Jobs>
1/ In the article on judicial legitimacy, what phrase have scholars and politicians used for the power of the judicial organ?
2/ Resume the article on judicial legitimacy after its final sentence.

Objection Milord!
Advocate Amit A Pai
3 Dec 2022 8:56 PM IST
Skirmishes between the Court on the one hand and the Executive or the Legislature on the other hand are not unknown. The Judiciary is often considered the custodian of the Constitution – to the protest of the elected. Scholars, some scholarly politicians and most politicians have termed the power of the judicial organ as the "tyranny of the unelected". Yet, over the years, history...
Skirmishes between the Court on the one hand and the Executive or the Legislature on the other hand are not unknown. The Judiciary is often considered the custodian of the Constitution – to the protest of the elected. Scholars, some scholarly politicians and most politicians have termed the power of the judicial organ as the "tyranny of the unelected". Yet, over the years, history and experience show that the legitimacy of the judicial organ is akin to the legitimacy of the rule of law – the legitimacy of the Constitution.

Data extract>
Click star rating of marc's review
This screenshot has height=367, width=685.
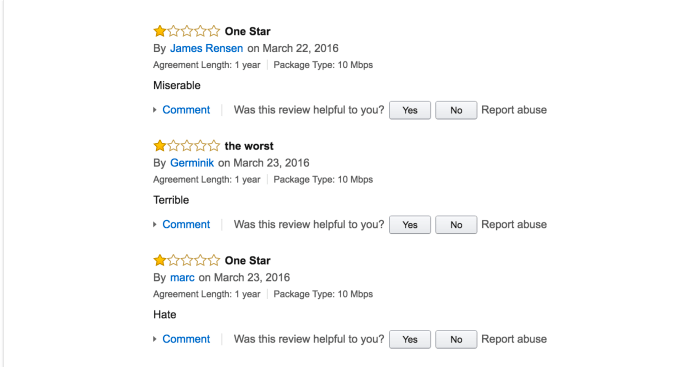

Solved problems>
1/ The "tyranny of the unelected."

2/
After the unanimous decision of the Supreme Court of the United States in Marbury[2] penned by Chief Justice Marshall, President Thomas Jefferson, in correspondence with Abigail Adams[3] lamented that "the opinion which gives to the judges the right to decide what laws are constitutional, and what not, not only for themselves, in their own sphere of action, but for the legislature & executive also, in their spheres, would make the judiciary a despotic branch."[4] At that time, Chief Justice Marshall's judgment in Marbury sent shock waves across the spectrum – for a powerful and independent judiciary was believed to be an anathema to a democracy. After Chief Justice Marshall's decision in Worcester[5] - where the Court struck down Georgia's legal system qua the Cherokees as being repugnant to the Constitution – President Jackson reportedly remarked "John Marshall has made his decision, now let him enforce it."[6] He even sent troops to evict the Cherokees and defeat the enforcement of the Court's decision.[7] In the early days of the long Presidency of Franklin Roosevelt, having to deal with the Great Depression, he initiated the New Deal legislations. However, much to his dismay the Court began striking down legislation. So he wanted to pack the Court. After the failure to launch the Judicial Reforms Procedure Bill, 1937 – whereby President Roosevelt sought to increase the number of Justices on the Bench to ensure that his New Deal legislation were not defeated – President Roosevelt was able to fill the vacancies on the Bench. Although the Court Packing plan failed, he was able to control the Court.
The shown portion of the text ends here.